The Goodbye

I see my husband's raised arm coming closer to my body like it is happening much slower than actual time.

"You dirty whore! Dirty King's slut!" he yells.

Normally I would have taken his punches but now it is not only me that could get injured.

"Please husband, think of the child I beg you."

I shut my eyes and wait for the force to knock me to the ground. When nothing happens I slowly open them again and see that my husband's back is now what's facing me. His back is moving up and down with the same rhythm as his shallow panting. I remain silent for a while before gathering the courage to speak again.

"Only you, I and Your Majesty will know that this is a bastard child. If we go home nobody will know when the child is born and no one can dispute that you are the father. You will get the boy you have always wanted."

The Duke turns around and he does not look furious any longer. It is only the burning rage in his eyes which remains.

"It will not be my boy woman. I will know it is a bastard and I could never accept it as my own."

The desperation fills my entire being and I begin to doubt myself. What if my husband will cast me out after all?

"Husband please I beg you to show me mercy. I know you have never loved me but I have tried to be a good wife to you. Please take pity on me or at least find it in your heart to take pity on my innocent child. I beg you please, have mercy."

I try my best to keep my voice steady but still it fails me. My husband lets me hold his hands and does not move away from me. After what appears to be the longest silence in my lifetime he finally speaks.

"Get the King's permission", he says and immediately dismisses me.

My head is spinning with relief for a few seconds before I realise that yet another conversation has to proceed according to plan. Exhausted by the day's emotional turmoil I return to my chambers and pour myself a cup of wine. If I only speak to the King in the right way. Will I tell him the truth? Can I trust him with the truth? What other reason could I possibly give for wanting to leave court? Granted, during my year at court I have not made too many friends amongst the Lords and Ladies, the Dukes and Duchesses, but I have come to appreciate the King's decision to summon my husband to court in a way I never thought possible. What would my life be like if he had no received that summon? How would my life have turned out if I had never met the King? What if I had never met Edmund and known love, a concept I had given up on finding anywhere but in a child? I decide that I must tell him the truth. I have sometimes played games with him but he has always proved to be honest and loyal towards me. He if anyone deserves to know why I have to leave.

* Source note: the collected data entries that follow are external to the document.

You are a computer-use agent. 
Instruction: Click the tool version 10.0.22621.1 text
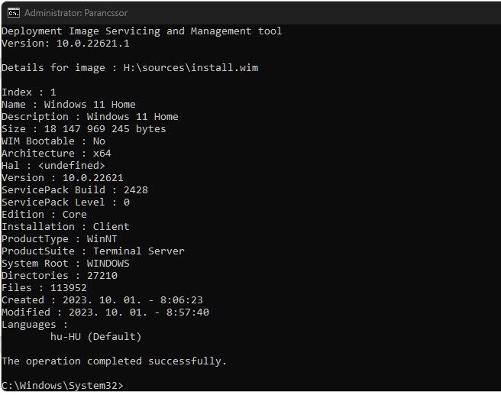click(93, 43)
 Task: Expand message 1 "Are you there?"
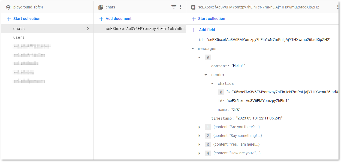(x=199, y=127)
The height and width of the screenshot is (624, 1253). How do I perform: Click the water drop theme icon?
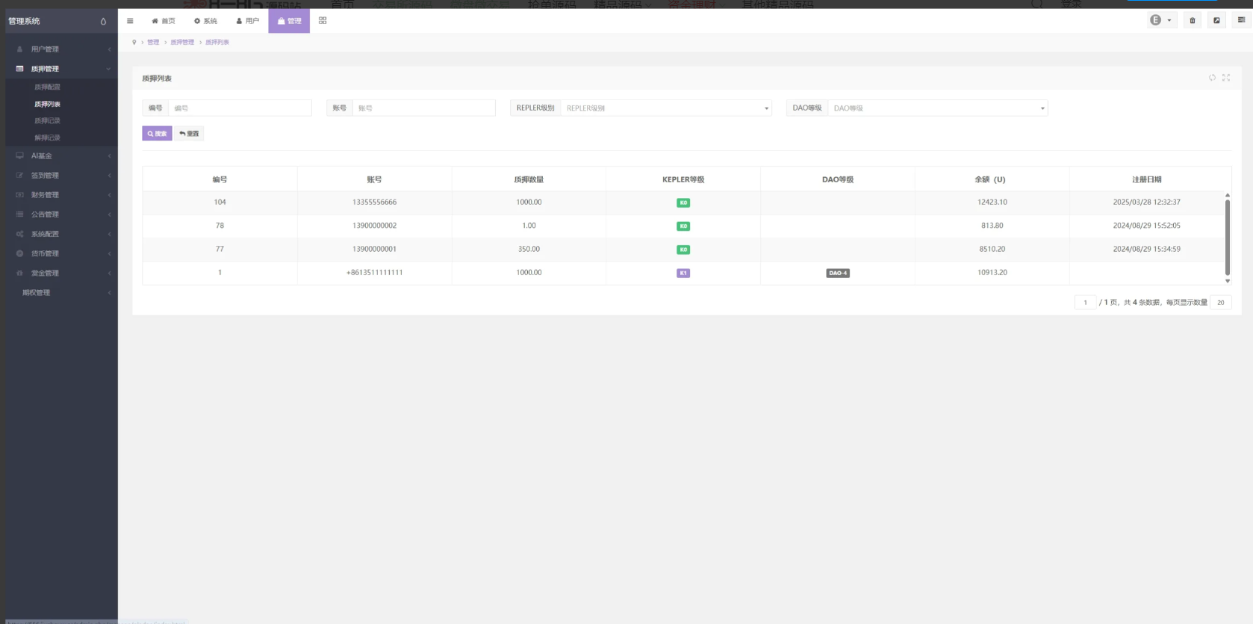pos(103,21)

As I walk to Charles' chambers that night, it dawns on me that it is the first time I had ever gone there without an invitation. The guards outside his door stops me and I ask for permission to speak to the King and say a silent prayer that he will be alone. One of the guards slips through the door and when he comes back he simply says:

"Your Majesty will see you now."

With my heart in my throat I enter the chambers with a faint sensation I am walking to my execution. I try to push the thought aside but it turns out to be impossible. It is everything that occupies my mind.

"Emily! What a surprise."

"Your Majesty."

His smile does not ease my heart and it appears as if he notice my worries.

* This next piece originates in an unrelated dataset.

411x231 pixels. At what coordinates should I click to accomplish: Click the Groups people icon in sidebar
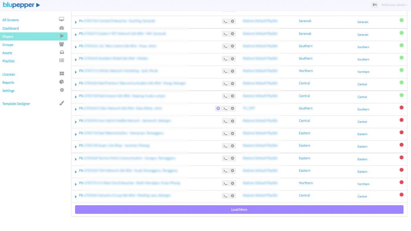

"Is something the matter?" His face suddenly harden in a way I have only seen once before. "Is it the Duke?"

"I am with child."

This is not a part of my plan. Announcing that I am expecting is not a good plan at all. I wanted to weave it into the conversation but now it was too late for tact and subtlety.

"That is wonderful news dear, the Duke must be thrilled."

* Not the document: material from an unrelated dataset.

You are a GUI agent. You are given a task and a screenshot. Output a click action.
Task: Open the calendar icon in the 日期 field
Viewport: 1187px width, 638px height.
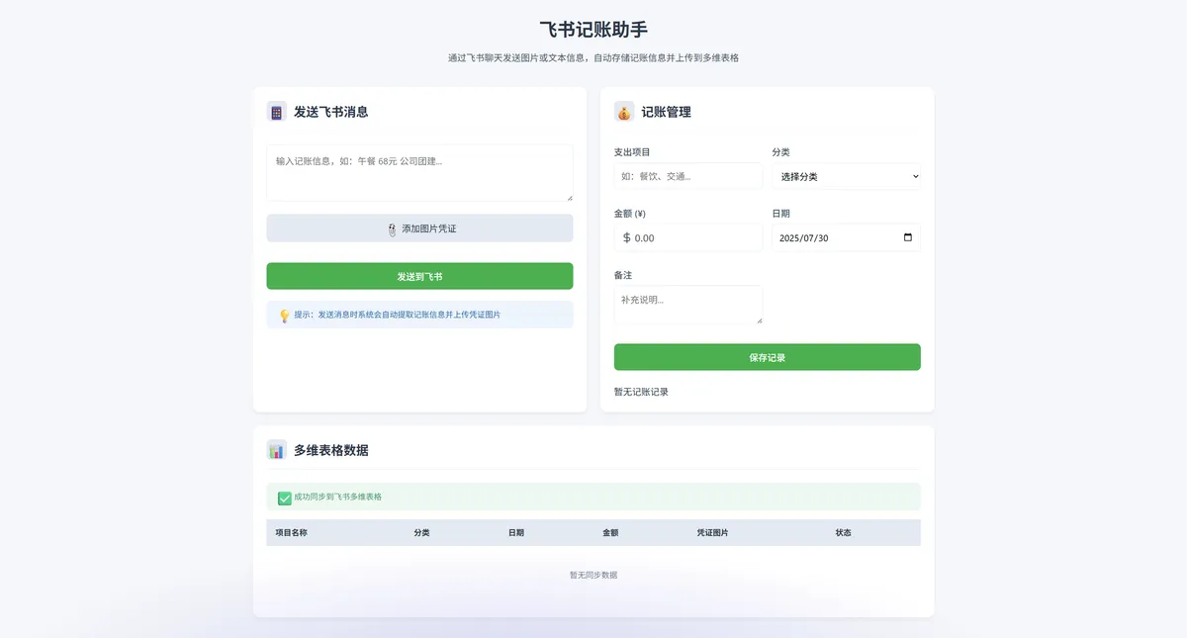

I open my mouth to say the words but they will not come out. What if I have misjudged Charles gravely? He is the King of England and with a snap of his fingers I can lose my head. I am just other adulterer, no better than a simple whore in the eyes of the Lord. I am nothing more than a dirty mistress.

"Charles", I begin and then paus. "I want to tell you something in the greatest of confidence. Can you swear that what I say next will never leave this room?"

The smile on his lips vanish and left is an expression of confusion and curiosity.

"What has happened?"

"Please will you promise me?"

"I promise."

I turn to the table, pour myself a cup of wine and finish it in a few seconds. I know I have to say it and I have to do it now.

"My husband is not the father of my child."

Charles laughs and pours some wine for himself.

"Of course he is my love."

When I do not join his laughter, he looks at me and then I can see in his eyes that he knows. He sees me for the harlot I truly am.

"Who is he?" He does not sound upset, more like he is in shock.

"It is not important.."

"Who is he?" he yells in a firm voice while staring at me with his piercing eyes.

I remind myself that I had promised to tell him the entire truth but can I risk it? I am choosing between the safety of my child and Edmund's wellbeing which turns out to be easier than I have imagined.

"Edmund, the son of the Duke of Gloucester."

He empties his cup in one swift move.

"A good man, a brave soldier." With ease Charles empties another cup of wine. "So do you love him?"

Be truthful to him because he deserves it, I tell myself.

"I love him and our child more than anything. That is why I am here Your Majesty. I have told my husband that this child is yours. If you grant us permission to leave court, he has agreed to raise the child as his own."

He remain silent so I continue the speech I already practised so many times in my mind.

"Please forgive me if I have offended you with this lie but it is the only way I can guarantee my child's safety. If there would have been any way to keep your name out of this… Your Majesty have always been true to me and showed me nothing but love and devotion. I hope I have been clear in returning those feelings. I respect Your Majesty not only as my King but also as a man. Please Your Majesty, forgive me."

As nearly every word out of my mouth speaking to my husband had been a lie, so is every word out of my mouth now true. I only hope the King will not be too blinded by fury so he cannot see my true intentions.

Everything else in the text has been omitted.